Power Analysis of CMOS Circuits
The power consumption of digital CMOS circuits is generally considered in terms of three components:
- The dynamic power component, related to the charging and discharging of the load capacitance at the gate output.
- The short-circuit power component. During the transition of the output line (of a CMOS gate) from one voltage level to the other, there is a period of time when both the PMOS and the NMOS transistors are on, thus creating a path from VDD to ground.
- The static power component, due to leakage, that is present even when the circuit is not switching. This, in turn, is composed of two components - gate to source leakage, which is leakage directly though the gate insulator, mostly by tunnelling, and source-drain leakage attributed to both tunnelling and sub-threshold conduction. The contribution of the static power component to the total power number is growing very rapidly in the current era of Deep Sub-Micrometre (DSM) Design.
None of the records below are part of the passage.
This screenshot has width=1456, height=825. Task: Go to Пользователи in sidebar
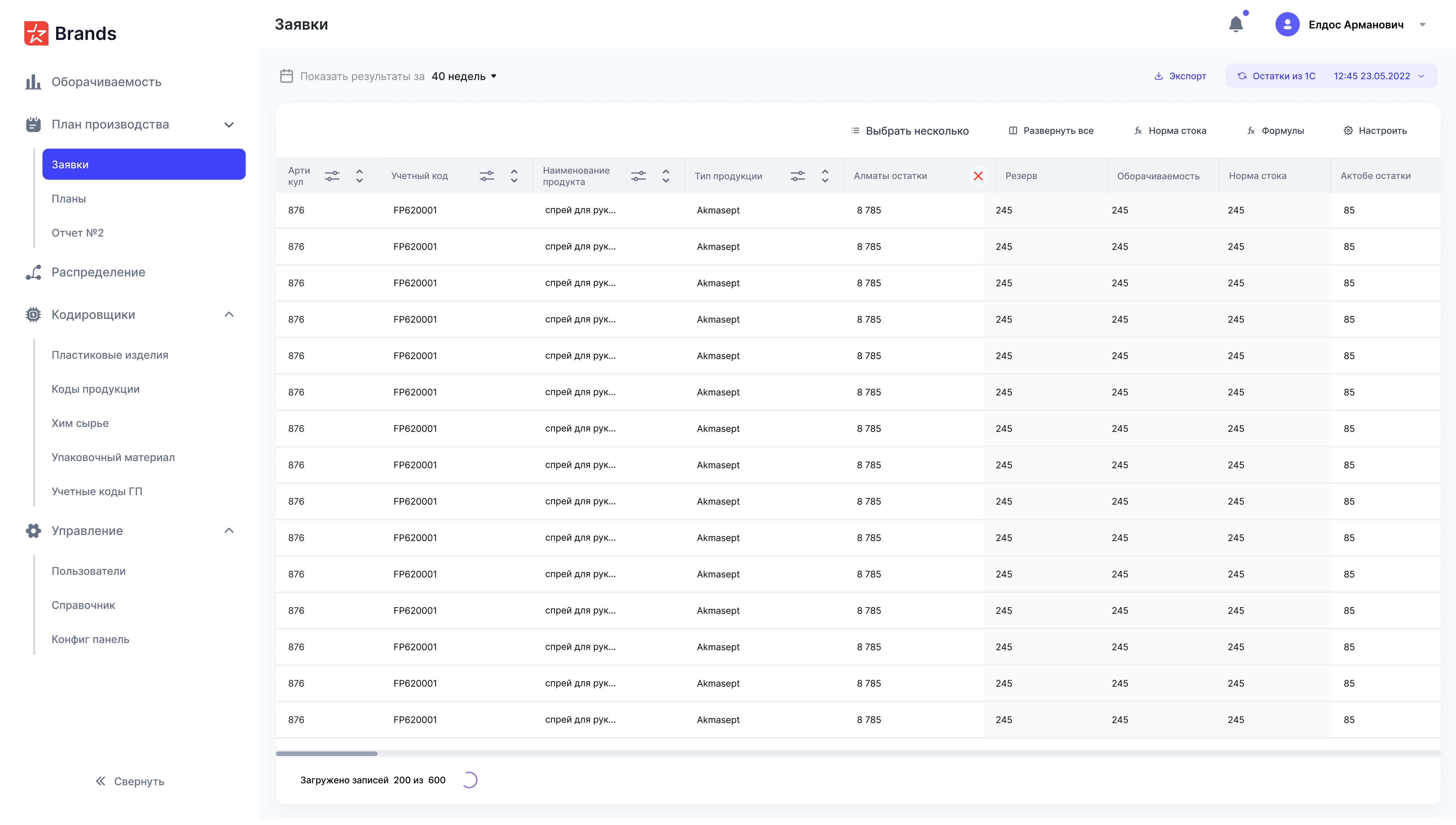pyautogui.click(x=88, y=571)
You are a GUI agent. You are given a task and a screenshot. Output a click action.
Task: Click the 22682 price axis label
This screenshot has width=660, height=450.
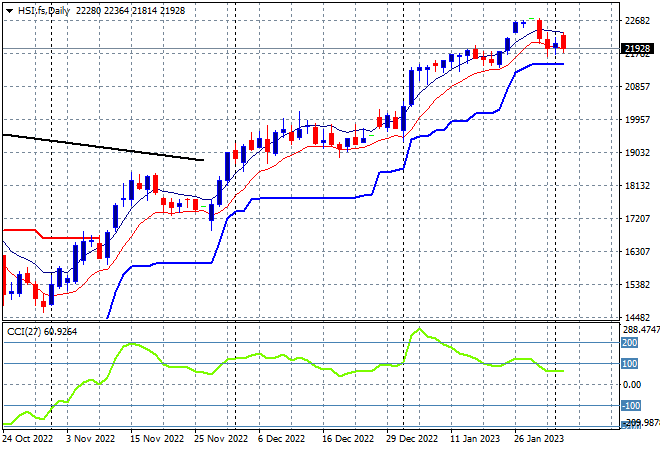pyautogui.click(x=637, y=21)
Power can be estimated at a number of levels of detail. The higher levels of abstraction are faster and handle larger circuits, but are less accurate. The main levels include:
- Circuit Level Power Estimation, using a circuit simulator such as SPICE
- Static Power Estimation does not use the input vectors, but may use the input statistics. Analogous to static timing analysis.
- Logic-Level Power Estimation, often linked to logic simulation.
- Analysis at the Register-Transfer Level. Fast and high capacity, but not as accurate.